» Your objective: Without including any pictures, write out all the entries exactly.

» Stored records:
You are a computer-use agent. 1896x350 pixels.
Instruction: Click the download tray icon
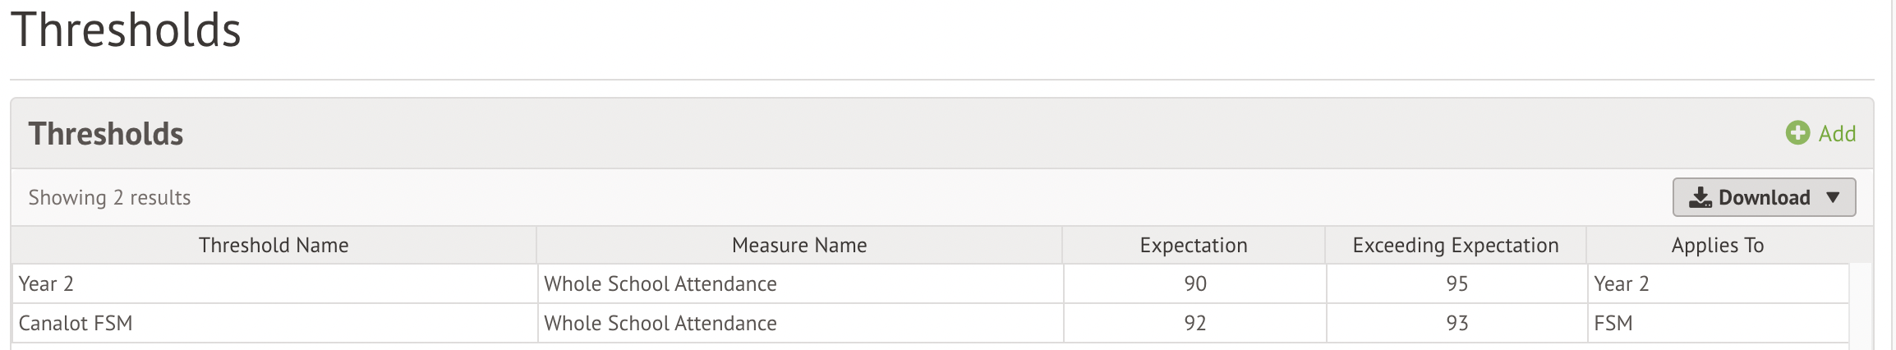[1700, 197]
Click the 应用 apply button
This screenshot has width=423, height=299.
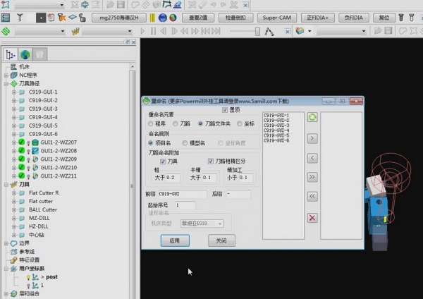coord(175,240)
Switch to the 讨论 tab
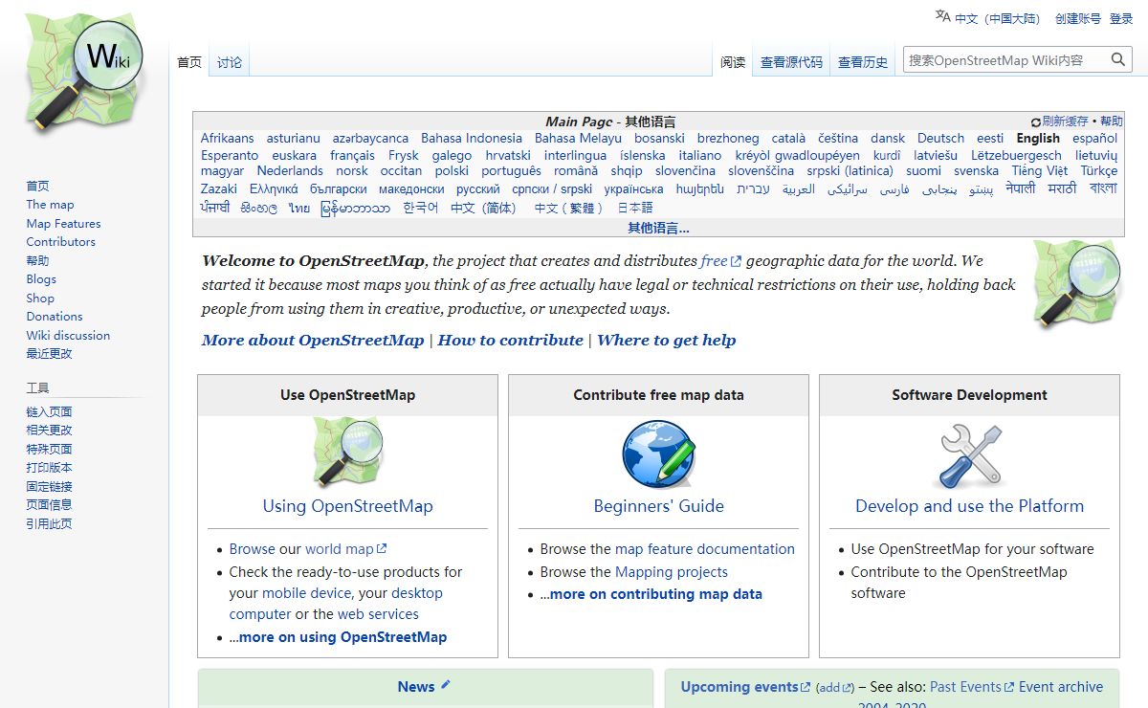This screenshot has height=708, width=1148. 230,62
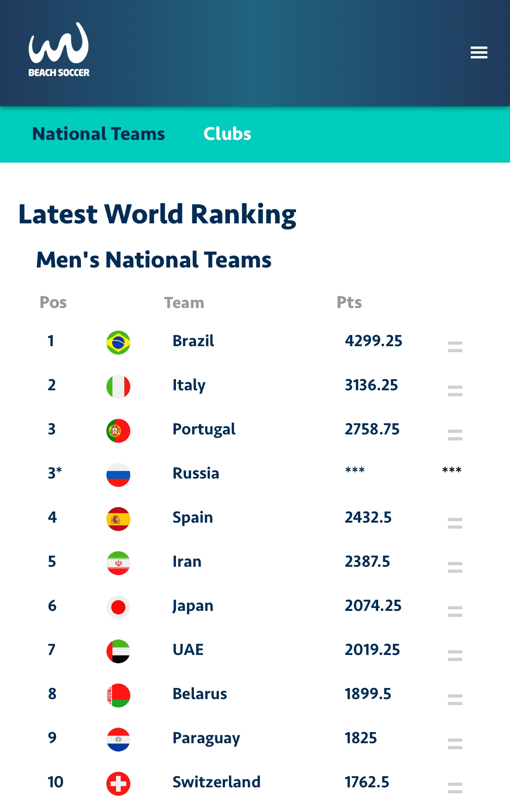Click the UAE flag icon
The width and height of the screenshot is (510, 806).
tap(118, 651)
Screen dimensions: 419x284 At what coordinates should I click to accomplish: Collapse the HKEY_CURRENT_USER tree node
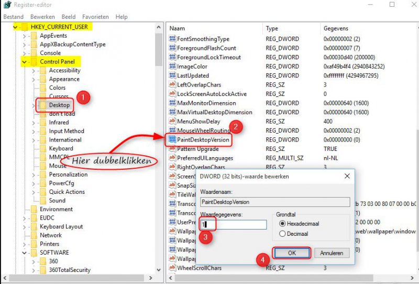pyautogui.click(x=16, y=27)
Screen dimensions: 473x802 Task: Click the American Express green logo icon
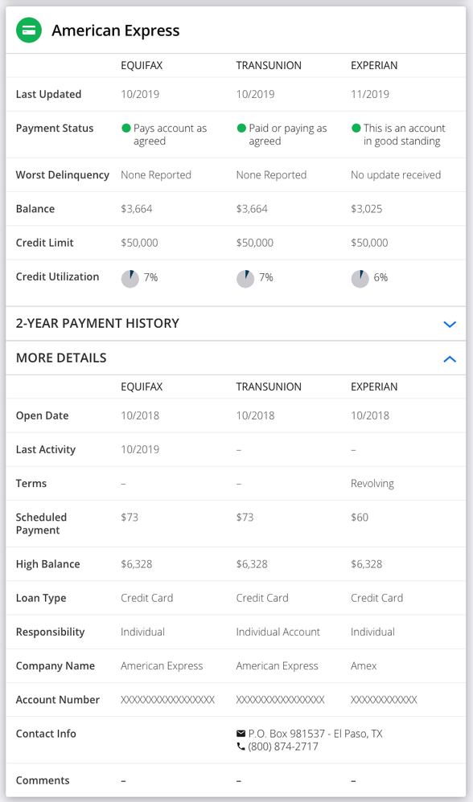click(x=29, y=30)
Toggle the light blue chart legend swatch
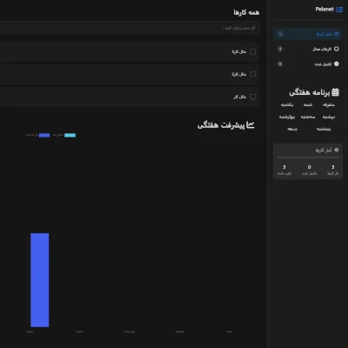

» Response for this exercise:
You are a computer-use agent. 1896x350 pixels.
Instruction: Click the download tray icon
[1700, 197]
Click the 应用 apply button
This screenshot has width=423, height=299.
coord(175,240)
Switch to the 讨论 tab
This screenshot has height=708, width=1148. 230,62
Click the UAE flag icon
The width and height of the screenshot is (510, 806).
tap(118, 651)
Screen dimensions: 419x284 At what coordinates should I click to accomplish: Collapse the HKEY_CURRENT_USER tree node
pyautogui.click(x=16, y=27)
Screen dimensions: 473x802 Task: Click the American Express green logo icon
click(x=29, y=30)
Toggle the light blue chart legend swatch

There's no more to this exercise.